A tea cup of sun heat
making the hands that get near it prickle,
glowing up into an expectant face
painting it dandelion quicksilver,
glitters thrown deep into dark eyes.

Red light-echoes burn
on everything when the gaze shifts away.

This morning cup of sun,
convection and solar flares
disrupting delicate electronics,
so big and so far away it takes
eight minutes to reach us
at the speed of light.


I am Not the Ocean

The salt waves rush shoreward,
crash into you and knock you down, laughing.
Retreating blue hands trail
down skin.
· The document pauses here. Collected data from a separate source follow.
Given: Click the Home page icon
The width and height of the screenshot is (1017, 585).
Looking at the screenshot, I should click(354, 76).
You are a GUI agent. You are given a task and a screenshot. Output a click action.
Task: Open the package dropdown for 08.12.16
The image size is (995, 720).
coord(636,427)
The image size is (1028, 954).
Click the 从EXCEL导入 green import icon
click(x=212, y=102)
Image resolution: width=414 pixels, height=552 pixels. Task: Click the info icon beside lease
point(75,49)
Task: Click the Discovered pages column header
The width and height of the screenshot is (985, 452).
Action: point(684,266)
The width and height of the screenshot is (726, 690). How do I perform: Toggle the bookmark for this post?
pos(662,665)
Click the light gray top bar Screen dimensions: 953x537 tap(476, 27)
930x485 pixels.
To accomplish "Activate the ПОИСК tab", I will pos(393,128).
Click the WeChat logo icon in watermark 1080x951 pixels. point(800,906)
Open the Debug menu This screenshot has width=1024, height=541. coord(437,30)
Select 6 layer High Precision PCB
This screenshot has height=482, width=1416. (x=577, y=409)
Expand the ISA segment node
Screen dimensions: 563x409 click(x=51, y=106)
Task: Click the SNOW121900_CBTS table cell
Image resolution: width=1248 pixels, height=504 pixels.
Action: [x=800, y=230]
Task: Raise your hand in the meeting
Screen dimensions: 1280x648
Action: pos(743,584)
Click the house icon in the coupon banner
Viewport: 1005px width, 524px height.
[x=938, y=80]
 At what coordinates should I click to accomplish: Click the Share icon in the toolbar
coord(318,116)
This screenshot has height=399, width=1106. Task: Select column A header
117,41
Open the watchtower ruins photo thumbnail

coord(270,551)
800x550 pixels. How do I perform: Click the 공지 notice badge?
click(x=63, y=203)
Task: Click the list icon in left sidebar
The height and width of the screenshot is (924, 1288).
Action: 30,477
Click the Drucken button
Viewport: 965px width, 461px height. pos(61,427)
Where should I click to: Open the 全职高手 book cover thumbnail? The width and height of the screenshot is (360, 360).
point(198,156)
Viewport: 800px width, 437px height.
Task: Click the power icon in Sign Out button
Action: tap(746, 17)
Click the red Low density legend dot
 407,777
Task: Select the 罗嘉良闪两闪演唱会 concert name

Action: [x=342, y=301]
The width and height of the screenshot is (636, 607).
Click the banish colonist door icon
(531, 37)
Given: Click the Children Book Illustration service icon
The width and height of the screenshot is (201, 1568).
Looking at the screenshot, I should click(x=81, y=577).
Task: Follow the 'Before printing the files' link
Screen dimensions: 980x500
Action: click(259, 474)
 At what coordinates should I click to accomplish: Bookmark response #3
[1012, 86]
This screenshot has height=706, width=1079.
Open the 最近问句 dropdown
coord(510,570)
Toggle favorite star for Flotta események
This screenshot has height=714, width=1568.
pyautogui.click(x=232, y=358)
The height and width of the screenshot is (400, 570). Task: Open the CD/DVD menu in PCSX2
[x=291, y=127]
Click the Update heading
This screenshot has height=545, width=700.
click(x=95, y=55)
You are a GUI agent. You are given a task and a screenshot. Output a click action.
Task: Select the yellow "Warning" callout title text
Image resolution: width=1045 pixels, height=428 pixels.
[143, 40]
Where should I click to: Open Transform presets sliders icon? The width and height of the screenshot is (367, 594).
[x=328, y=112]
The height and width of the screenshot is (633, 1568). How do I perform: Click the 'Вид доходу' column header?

You delight
at its touch.
But I am not the ocean.

The constant breathing noise
causes you to lean out, listening,
your lungs in sync, lightness
filling and lifting the heaviest
part of you.
But I am not the ocean.

The inconstant surface flings gold
sparks and your eyes greedily open, snag
the flashes from the air
and tuck them in,
filtered through your precise retina
to store deep
But I am not the ocean.

As it retreats in its cycles, secrets hidden
in the depths with diatoms and silence,
as it flares up and rages
with intent to destroy,
as it pulls away and promises nothing, you wait,
a mass of giddy hunger,
to enter and slide into it
again with that
quiet sigh.
But I, I am not the ocean.


Melissa Helton is Associate Professor of English and Director of the Honors Program at a rural community college in Appalachia. She earned her MFA in poetry from BGSU in Ohio. Her work has been featured in Motif v. 4, STILL: The Journal, The Notebook, and others. She lives and writes on a subsistence farm in the mountains of Kentucky.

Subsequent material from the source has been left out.